La emoción de los novios es contagiosa y muchos ojos brillantes comparten su promesa, incluyendo a Charlie que disimuladamente trata contenerse pestañeando rápido y aclarándose la garganta.

La sacerdotisa acerco la varita a la cinta que rodea los brazos de los novios y mágicamente ésta forma un intrincado nudo y emite una luz brillante hasta desaparecer como absorbida por la pareja.

Como una sola garganta, se deja oir el grito del pueblo y se abalanzan sobre los novios a los que toman sobre sus hombros para llevarlos de vuelta, seguidos del estruendo de los tambores y flautas y de las bromas subidas de tono de los hombres, que hacían doblarse de la risa a Theo.

Las mujeres se adelantan saltando y bailando entre ellas hasta llegar al centro del poblado donde todo se transforma en un torbellino de hechizos que levitan mesas, encienden hogueras y hacen flotar fuentes con verduras, queso y pan. Instalan los barriles de vino, hidromiel.

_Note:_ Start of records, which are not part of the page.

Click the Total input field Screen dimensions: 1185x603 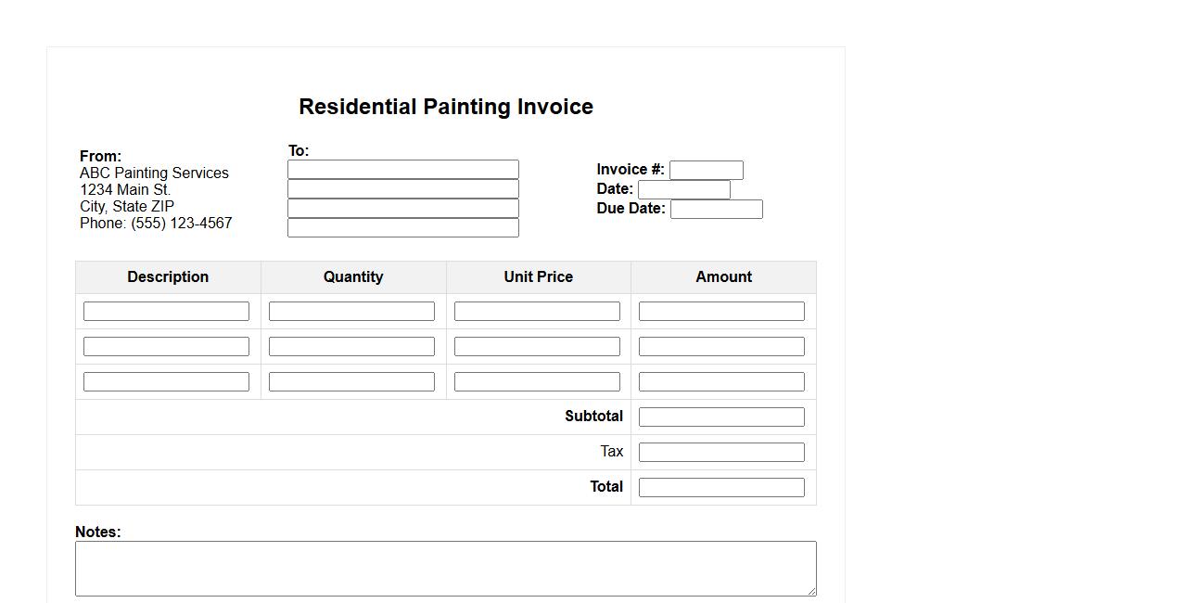click(x=721, y=487)
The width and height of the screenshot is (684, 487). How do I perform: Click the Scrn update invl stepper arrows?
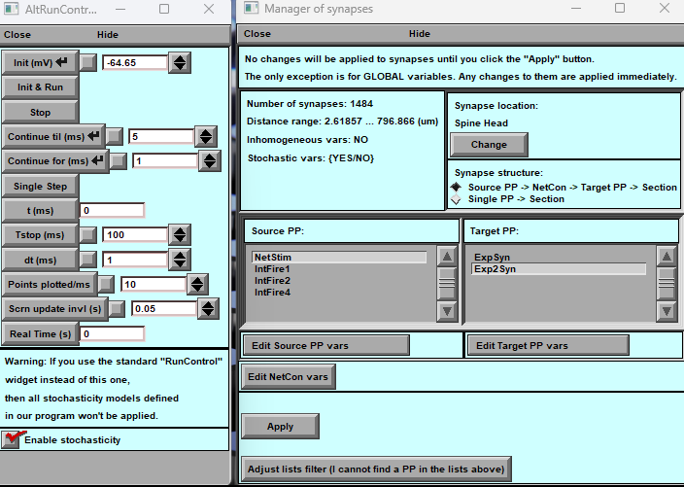210,309
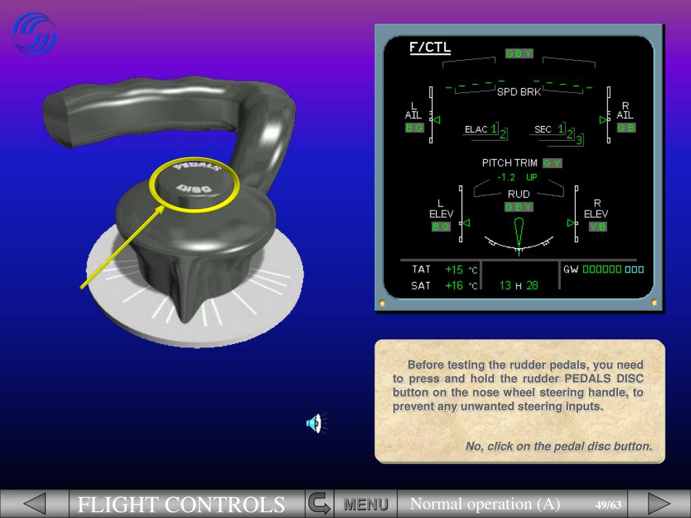The height and width of the screenshot is (518, 691).
Task: Click the 'No, click on the pedal disc button' text
Action: [x=559, y=447]
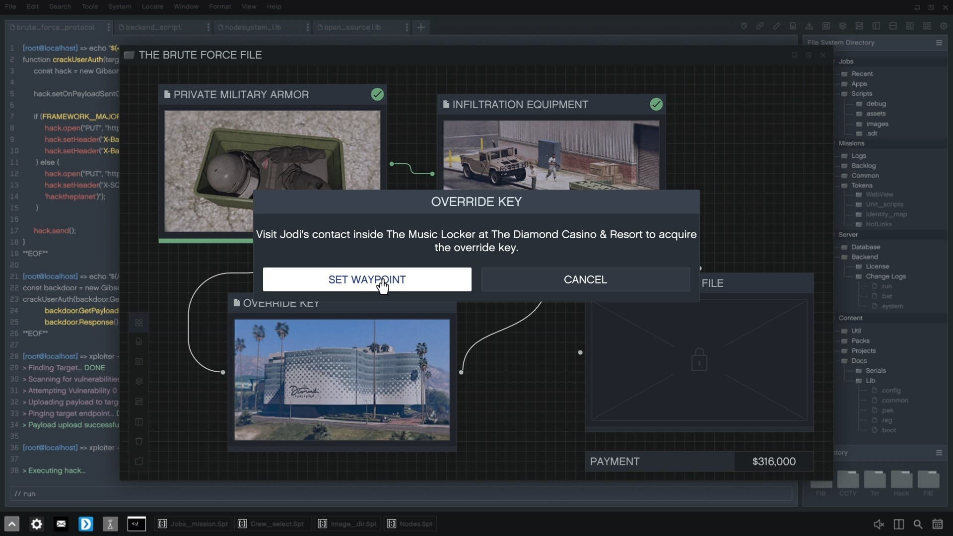Click the SET WAYPOINT button

point(367,279)
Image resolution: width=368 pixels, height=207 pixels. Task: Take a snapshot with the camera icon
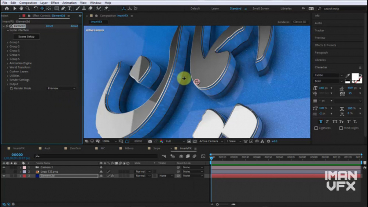150,141

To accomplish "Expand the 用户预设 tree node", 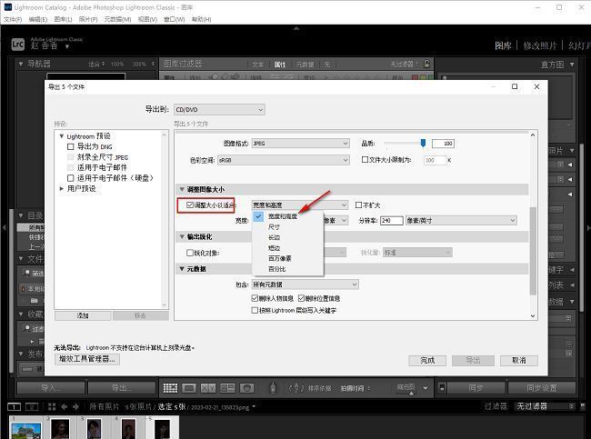I will [62, 188].
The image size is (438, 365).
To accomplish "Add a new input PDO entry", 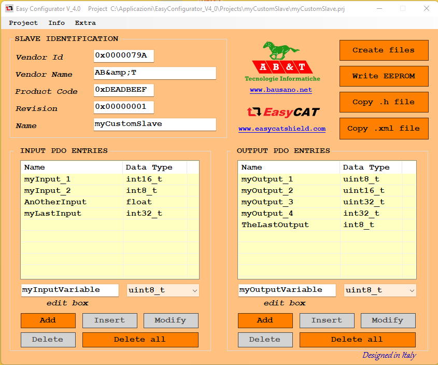I will (48, 320).
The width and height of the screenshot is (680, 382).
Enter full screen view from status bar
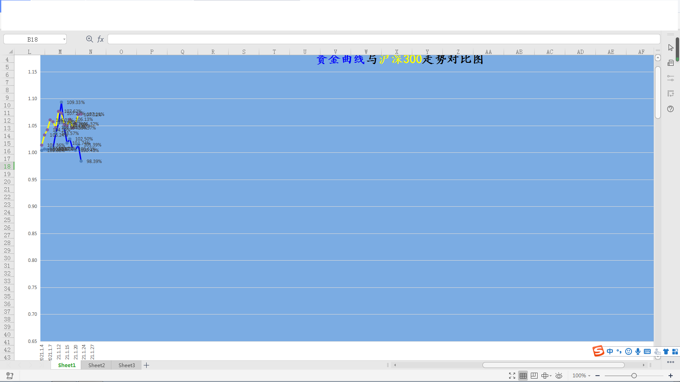click(x=512, y=376)
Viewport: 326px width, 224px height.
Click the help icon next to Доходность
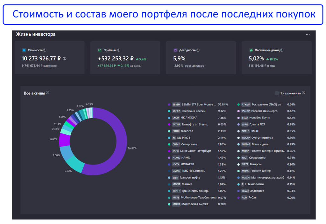(x=198, y=50)
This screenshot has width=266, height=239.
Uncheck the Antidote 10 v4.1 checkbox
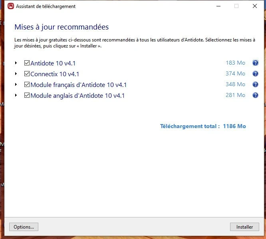tap(27, 63)
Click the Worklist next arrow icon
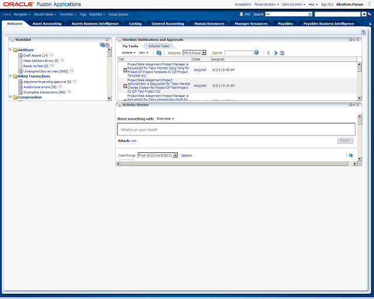The height and width of the screenshot is (299, 374). pyautogui.click(x=276, y=53)
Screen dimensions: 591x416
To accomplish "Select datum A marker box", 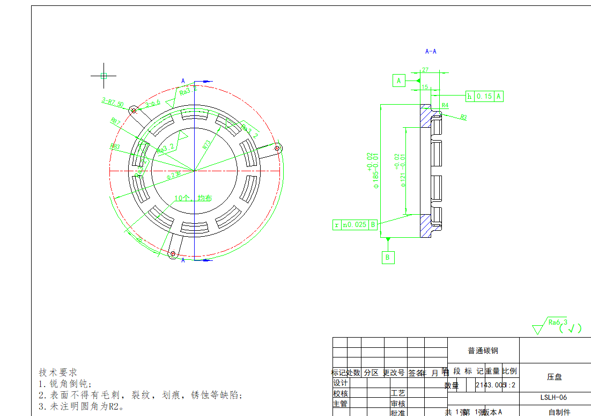I will point(398,81).
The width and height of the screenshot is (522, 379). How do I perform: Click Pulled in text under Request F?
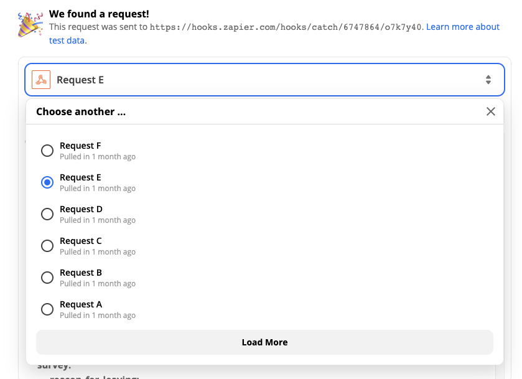tap(98, 157)
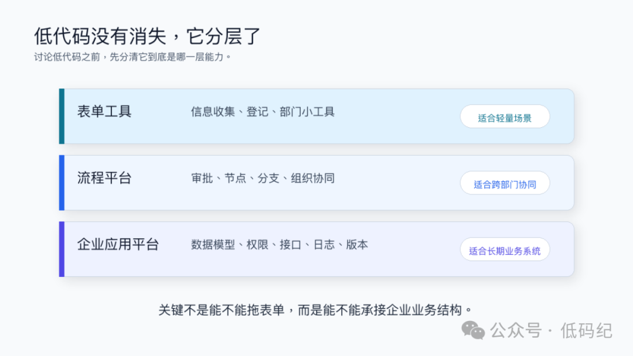Viewport: 633px width, 356px height.
Task: Click the text 信息收集、登记、部门小工具
Action: 263,112
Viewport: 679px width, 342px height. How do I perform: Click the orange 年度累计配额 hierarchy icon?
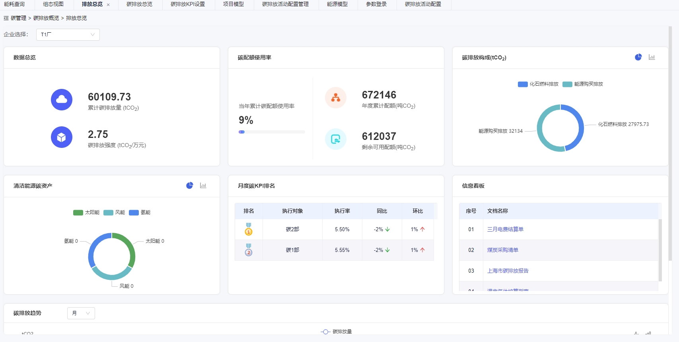[x=336, y=98]
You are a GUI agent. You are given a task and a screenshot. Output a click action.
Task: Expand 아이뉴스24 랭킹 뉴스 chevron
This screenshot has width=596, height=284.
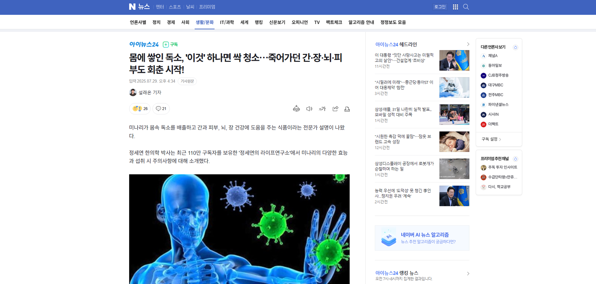[x=468, y=274]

A un costado, un enorme fuego asa grandes piezas de carnes diversas, colgadas en espetones que giran solos, dando al aire un olor apetitoso, mientras un mago gordo las rocia con aceite mezclado con hierbas y especias y hace sonar un par de cuchillos para llamar a los comensales

Cuando llegan los novios, el centro del poblado se ha transformado en un salon al aire libre, rodeado de fogones de hierro que calientan el ambiente y numerosas antorchas que dan una tono rojizo a los invitados.

Todo es caótico, un enjambre de hombres y mujeres que se sirven carne y verduras en sus escudillas mientras otros apuran jarros de hidromiel y no paran de hacer brindis por los recién casados. Un grupo de músicos hacen sonar sus instrumentos al son de sus varitas mientras rien entre ellos cuando observan a las muchachas hacer una ronda y comenzar a bailar. Un grupo de niños corren tras de un cerdo chillón seguidos por el ladrido de una manada de cachorros, empujando a los adultos que se echan a un lado a su paso.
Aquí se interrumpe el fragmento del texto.